Instructions to follow
Where does the word "next" appear in the data? Copy every line that holds it.

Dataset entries
*** Block opens ***
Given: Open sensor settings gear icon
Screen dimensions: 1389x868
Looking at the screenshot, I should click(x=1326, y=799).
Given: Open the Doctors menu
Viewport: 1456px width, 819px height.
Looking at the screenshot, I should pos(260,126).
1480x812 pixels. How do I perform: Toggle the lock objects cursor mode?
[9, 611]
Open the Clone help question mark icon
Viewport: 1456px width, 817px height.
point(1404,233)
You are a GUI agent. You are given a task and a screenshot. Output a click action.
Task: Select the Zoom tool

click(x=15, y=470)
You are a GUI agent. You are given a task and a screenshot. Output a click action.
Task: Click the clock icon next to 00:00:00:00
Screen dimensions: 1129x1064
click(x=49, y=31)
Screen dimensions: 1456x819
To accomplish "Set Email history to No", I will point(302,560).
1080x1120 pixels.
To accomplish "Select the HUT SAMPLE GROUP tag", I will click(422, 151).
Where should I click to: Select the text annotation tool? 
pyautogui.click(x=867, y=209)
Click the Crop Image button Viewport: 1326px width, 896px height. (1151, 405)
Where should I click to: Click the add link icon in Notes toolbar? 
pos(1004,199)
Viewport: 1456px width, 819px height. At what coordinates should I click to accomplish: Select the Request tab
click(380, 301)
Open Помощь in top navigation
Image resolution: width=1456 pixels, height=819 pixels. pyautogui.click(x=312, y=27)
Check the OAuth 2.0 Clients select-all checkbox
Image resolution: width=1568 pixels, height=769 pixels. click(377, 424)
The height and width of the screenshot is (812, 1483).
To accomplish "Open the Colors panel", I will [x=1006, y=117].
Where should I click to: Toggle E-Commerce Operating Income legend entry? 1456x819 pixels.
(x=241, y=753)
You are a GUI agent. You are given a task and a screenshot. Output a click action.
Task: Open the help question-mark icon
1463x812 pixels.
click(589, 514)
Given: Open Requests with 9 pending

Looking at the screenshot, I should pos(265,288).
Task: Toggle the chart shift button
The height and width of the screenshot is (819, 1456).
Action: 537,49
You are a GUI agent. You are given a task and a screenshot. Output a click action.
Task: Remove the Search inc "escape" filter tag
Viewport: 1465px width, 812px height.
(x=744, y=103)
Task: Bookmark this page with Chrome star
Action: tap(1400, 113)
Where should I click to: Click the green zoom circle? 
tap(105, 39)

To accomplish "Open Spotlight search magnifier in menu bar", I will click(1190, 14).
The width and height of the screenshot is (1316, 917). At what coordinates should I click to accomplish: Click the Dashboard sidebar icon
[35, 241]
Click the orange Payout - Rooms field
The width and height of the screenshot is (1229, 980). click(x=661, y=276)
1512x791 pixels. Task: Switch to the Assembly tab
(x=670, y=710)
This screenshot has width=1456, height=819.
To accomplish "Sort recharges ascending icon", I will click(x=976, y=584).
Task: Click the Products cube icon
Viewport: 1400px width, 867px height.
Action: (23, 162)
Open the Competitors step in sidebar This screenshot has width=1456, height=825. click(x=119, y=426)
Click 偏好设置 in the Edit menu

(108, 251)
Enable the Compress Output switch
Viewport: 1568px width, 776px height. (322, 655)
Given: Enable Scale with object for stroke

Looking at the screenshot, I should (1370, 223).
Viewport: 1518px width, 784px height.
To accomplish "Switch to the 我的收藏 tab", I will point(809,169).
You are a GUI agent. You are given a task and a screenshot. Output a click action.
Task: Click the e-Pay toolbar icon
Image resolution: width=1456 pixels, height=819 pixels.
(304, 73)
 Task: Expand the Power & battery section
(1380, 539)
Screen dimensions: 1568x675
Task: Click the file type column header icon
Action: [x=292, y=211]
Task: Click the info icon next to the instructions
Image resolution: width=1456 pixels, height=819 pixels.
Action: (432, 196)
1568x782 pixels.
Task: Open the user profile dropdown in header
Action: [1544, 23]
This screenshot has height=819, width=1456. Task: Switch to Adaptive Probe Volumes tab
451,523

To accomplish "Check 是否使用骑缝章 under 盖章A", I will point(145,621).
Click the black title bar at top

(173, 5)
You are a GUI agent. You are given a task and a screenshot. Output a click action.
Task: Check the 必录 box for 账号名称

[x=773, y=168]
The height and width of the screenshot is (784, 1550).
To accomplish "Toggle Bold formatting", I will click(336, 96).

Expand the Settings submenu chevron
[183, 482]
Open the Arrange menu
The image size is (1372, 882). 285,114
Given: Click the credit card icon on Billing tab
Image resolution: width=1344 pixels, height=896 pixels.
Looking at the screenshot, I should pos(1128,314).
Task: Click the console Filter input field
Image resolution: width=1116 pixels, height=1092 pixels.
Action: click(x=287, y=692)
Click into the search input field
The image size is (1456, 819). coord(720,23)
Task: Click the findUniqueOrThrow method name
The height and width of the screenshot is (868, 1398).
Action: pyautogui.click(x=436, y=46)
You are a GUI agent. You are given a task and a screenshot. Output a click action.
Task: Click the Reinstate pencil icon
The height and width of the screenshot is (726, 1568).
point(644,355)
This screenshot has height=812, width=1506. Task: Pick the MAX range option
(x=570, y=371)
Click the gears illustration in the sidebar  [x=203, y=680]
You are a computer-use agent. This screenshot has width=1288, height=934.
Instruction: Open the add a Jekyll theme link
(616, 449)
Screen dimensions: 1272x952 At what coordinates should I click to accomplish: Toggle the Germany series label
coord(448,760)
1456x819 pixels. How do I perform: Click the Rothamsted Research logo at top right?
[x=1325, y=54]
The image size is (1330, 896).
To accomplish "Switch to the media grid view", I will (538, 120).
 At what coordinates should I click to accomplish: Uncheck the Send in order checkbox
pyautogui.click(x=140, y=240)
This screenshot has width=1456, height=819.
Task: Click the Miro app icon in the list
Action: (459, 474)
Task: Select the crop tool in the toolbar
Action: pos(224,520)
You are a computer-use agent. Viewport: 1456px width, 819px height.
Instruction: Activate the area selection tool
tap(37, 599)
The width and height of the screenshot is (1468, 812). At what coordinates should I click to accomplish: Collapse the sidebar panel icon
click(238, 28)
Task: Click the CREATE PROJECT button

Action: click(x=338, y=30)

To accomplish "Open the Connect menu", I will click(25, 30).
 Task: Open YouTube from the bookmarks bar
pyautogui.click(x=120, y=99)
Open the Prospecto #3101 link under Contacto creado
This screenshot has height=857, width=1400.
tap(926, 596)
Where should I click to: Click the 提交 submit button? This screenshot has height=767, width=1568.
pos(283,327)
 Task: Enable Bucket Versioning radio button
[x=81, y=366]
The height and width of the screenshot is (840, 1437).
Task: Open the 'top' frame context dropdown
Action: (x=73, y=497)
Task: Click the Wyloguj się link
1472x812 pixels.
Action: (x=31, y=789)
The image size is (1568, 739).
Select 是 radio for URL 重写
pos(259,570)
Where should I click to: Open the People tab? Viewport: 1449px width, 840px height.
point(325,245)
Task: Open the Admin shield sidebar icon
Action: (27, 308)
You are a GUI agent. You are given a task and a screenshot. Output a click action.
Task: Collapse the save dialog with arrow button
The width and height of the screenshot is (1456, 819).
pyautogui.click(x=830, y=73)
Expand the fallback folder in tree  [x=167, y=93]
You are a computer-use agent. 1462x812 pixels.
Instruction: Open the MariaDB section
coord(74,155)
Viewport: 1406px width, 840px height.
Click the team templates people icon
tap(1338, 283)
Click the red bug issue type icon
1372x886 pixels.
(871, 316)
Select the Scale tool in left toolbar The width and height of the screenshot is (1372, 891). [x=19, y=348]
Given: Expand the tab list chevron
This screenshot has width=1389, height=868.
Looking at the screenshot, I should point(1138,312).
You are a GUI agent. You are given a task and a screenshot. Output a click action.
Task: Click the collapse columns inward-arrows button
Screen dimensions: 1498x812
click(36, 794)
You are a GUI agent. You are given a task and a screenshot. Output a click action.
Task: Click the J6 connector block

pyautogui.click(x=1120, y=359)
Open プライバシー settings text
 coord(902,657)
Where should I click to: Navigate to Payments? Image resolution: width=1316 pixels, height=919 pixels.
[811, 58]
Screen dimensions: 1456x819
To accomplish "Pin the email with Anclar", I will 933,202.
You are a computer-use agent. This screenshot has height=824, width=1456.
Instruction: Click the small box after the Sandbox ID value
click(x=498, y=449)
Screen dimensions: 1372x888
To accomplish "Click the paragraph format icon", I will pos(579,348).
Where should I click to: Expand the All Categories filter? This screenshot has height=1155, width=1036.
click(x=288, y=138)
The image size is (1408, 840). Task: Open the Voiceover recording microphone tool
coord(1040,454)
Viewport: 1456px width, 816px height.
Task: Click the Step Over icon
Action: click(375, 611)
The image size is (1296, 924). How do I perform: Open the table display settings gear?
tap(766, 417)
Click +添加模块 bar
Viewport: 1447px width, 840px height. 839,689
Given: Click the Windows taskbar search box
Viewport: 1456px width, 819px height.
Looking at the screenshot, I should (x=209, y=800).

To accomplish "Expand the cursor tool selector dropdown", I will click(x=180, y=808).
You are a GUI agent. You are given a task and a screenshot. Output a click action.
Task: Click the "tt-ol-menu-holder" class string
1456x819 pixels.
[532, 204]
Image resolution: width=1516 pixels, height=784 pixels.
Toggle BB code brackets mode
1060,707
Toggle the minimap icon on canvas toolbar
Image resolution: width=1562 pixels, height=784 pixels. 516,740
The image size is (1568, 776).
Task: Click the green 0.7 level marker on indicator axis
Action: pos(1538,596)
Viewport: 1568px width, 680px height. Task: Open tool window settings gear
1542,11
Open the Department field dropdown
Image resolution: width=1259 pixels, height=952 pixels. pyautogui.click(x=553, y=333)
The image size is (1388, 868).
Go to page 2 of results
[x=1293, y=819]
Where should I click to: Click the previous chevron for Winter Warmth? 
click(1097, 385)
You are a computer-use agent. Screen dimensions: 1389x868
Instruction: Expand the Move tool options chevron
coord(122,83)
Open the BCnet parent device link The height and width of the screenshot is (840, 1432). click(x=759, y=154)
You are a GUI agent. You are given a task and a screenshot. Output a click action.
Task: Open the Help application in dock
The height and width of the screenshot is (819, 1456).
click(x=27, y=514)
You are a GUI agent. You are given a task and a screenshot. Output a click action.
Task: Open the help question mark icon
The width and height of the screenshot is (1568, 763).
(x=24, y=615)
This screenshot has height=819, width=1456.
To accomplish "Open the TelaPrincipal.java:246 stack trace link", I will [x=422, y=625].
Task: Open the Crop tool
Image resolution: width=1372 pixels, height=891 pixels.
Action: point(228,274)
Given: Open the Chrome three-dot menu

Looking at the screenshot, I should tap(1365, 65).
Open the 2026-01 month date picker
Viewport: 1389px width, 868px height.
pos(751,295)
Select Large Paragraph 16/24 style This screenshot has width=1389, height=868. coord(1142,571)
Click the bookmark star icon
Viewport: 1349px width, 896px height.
*** Block closes ***
Output of the task
Task: Click the clock icon next to 00:00:00:00
Task: Click the info icon next to the instructions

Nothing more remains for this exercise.